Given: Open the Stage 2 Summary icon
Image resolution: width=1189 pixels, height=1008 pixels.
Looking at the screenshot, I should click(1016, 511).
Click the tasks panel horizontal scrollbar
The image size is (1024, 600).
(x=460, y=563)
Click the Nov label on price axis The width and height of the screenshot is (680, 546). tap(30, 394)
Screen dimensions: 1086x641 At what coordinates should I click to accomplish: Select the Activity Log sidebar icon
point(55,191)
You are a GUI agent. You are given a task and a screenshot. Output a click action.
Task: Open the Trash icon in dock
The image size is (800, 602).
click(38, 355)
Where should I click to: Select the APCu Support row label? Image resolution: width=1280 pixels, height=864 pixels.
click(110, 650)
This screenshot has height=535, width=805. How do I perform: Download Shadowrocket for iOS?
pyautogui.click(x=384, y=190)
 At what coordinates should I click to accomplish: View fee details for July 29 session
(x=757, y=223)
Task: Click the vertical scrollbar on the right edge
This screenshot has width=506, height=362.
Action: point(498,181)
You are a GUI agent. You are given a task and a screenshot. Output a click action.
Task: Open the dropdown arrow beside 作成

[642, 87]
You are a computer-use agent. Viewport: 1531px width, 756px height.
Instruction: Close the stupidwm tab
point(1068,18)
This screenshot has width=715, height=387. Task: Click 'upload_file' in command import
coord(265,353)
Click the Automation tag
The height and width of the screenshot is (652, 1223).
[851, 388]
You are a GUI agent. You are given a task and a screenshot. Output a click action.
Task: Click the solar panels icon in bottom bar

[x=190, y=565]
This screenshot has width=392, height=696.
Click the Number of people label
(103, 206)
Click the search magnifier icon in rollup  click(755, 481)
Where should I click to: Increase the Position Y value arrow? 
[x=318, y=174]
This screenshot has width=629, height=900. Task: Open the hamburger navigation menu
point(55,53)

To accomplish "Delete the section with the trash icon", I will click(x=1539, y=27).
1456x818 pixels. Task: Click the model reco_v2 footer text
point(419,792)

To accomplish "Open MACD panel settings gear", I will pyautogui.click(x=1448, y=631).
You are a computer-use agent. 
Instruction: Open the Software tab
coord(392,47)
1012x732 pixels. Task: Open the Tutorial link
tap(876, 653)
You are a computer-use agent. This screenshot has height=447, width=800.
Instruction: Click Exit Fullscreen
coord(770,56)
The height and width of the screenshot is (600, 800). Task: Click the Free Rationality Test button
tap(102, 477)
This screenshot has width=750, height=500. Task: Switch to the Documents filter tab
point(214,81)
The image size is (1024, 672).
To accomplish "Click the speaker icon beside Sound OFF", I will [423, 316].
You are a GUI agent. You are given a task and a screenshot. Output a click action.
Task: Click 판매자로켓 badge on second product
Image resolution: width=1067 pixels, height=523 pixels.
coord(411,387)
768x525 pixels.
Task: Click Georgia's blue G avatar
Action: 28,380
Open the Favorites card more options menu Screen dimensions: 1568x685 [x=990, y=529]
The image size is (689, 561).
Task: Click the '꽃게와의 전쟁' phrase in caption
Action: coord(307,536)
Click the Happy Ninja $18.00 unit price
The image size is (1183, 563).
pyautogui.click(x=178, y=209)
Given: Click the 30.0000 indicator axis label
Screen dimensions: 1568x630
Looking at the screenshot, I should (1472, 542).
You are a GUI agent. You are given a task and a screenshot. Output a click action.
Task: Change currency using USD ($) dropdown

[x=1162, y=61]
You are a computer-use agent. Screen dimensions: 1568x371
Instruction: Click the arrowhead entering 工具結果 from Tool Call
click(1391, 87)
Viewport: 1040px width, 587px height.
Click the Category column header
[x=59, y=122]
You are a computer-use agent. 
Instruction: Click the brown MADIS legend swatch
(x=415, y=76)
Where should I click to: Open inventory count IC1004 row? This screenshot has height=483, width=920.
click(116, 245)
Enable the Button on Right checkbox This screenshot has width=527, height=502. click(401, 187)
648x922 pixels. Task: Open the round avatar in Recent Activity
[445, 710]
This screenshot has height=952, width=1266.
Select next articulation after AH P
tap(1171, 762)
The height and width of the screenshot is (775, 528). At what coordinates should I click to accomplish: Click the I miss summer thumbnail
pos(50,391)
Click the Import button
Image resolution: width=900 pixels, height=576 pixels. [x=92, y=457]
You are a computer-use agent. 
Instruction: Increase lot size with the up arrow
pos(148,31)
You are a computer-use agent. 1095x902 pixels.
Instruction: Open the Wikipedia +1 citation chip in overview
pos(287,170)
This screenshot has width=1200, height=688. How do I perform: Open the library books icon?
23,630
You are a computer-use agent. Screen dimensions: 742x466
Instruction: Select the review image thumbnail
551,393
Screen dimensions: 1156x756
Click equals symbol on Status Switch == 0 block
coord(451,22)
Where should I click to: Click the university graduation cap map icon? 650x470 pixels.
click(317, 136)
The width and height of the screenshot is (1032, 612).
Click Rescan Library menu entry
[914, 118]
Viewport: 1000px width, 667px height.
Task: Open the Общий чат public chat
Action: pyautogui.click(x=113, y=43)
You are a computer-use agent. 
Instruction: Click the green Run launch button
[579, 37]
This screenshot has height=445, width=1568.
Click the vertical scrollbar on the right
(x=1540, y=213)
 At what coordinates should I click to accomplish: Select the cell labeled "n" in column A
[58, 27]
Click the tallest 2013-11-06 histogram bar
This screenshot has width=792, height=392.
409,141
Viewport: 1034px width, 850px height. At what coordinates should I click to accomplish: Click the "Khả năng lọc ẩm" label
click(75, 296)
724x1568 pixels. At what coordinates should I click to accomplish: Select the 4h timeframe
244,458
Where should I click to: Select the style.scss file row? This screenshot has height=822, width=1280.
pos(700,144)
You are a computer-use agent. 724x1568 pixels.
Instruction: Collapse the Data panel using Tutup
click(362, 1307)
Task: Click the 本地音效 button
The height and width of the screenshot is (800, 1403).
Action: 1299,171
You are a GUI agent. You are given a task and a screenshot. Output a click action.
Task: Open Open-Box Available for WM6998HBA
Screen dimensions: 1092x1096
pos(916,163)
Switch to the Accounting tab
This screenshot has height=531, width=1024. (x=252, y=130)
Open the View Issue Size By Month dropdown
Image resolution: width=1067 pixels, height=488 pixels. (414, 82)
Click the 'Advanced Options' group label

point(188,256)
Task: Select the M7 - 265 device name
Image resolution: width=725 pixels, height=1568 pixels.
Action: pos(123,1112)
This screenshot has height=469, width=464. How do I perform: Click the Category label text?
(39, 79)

» **Exercise description**
Each line with the string "will" counts once; report how many such lines the material has, as a bare number.

» **Result of the task**
3